SVs are a common form of genetic variation that may contribute to diverse complex diseases; however, we still have a limited understanding of the functional impact of these variants. Previous studies try to assess impacts of SVs through classical annotation-oriented approaches38,39,40,41,42 which highly rely on known functional annotations. While current sequence-oriented approaches (like ExPecto) for characterizing impacts of genetic variants mainly focus on small variants other than large-scale SVs16,17,18,19,43,44. In this study, we introduced SVEN, a multi-modality sequence-oriented model for quantifying genetic variants’ regulatory impacts. By integrating deep learning networks to learn regulatory grammar from sequence ab initio and gradient boosting tree models to predict gene expression levels, SVEN was found to predict tissue-specific gene expression and the impact of large-scale SVs on gene expression accurately across more than 350 cell lines and tissues. SVEN is able to assess both SVs and small variants’ impact at a whole-genome level and provide mechanism hints.

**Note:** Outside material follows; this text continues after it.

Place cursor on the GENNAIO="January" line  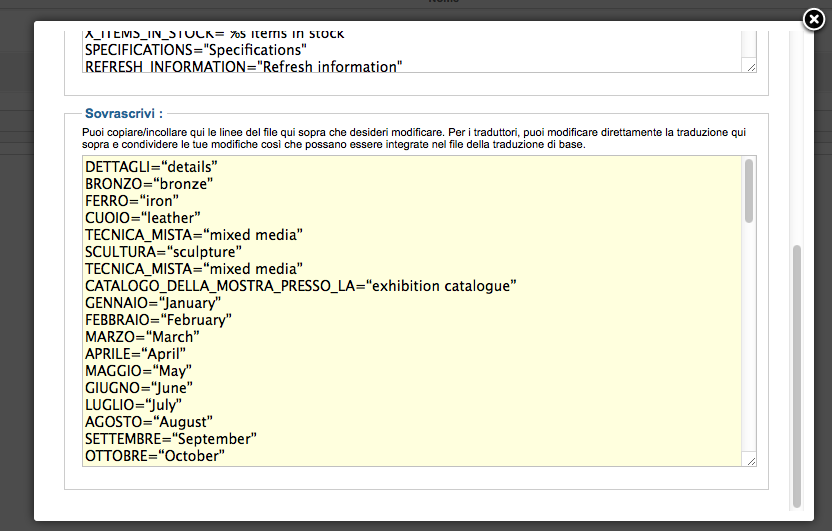(150, 303)
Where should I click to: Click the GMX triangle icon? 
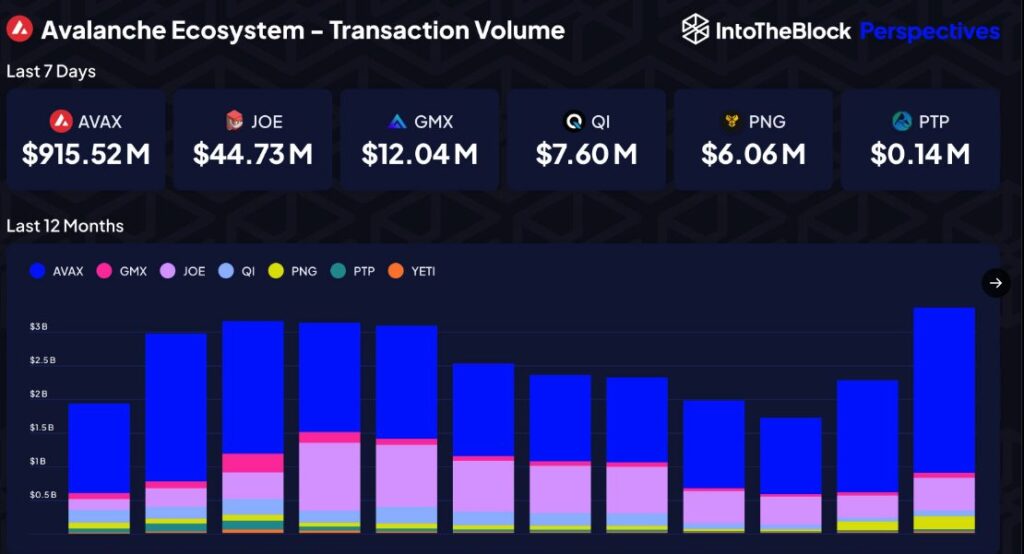point(397,122)
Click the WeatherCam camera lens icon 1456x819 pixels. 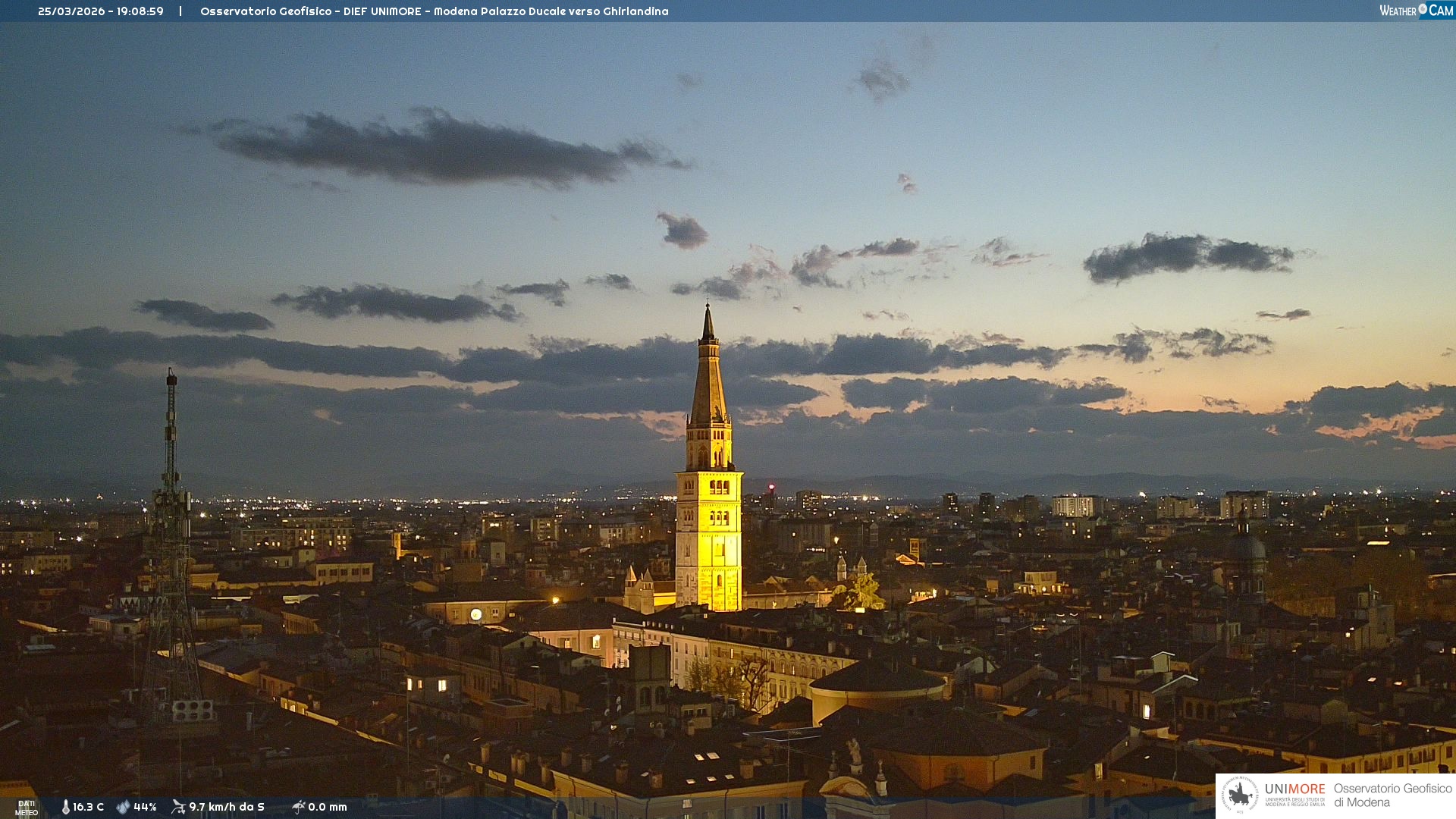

To achieve the high accuracy in predicting the impact of large-scale SVs on tissue-specific gene expression, we introduced a hierarchical hybrid architecture to build the model. On the one hand, SVEN consists of three components that act sequentially, which makes SVEN can benefit from existing genomic functional data rather than sequence only (such as Enformer)21; on the other hand, we used hybrid architecture to train annotation component: class-oriented holistic models and feature-oriented separate models. Class-oriented holistic models could benefit from related features (such as same modification across different cell lines and tissues or biological-related features) and feature-oriented separate model paid more attention on sequence information alone. By combining these two kinds of models, annotation component could utilize available data more effectively and achieve better performance with relatively simple model structure.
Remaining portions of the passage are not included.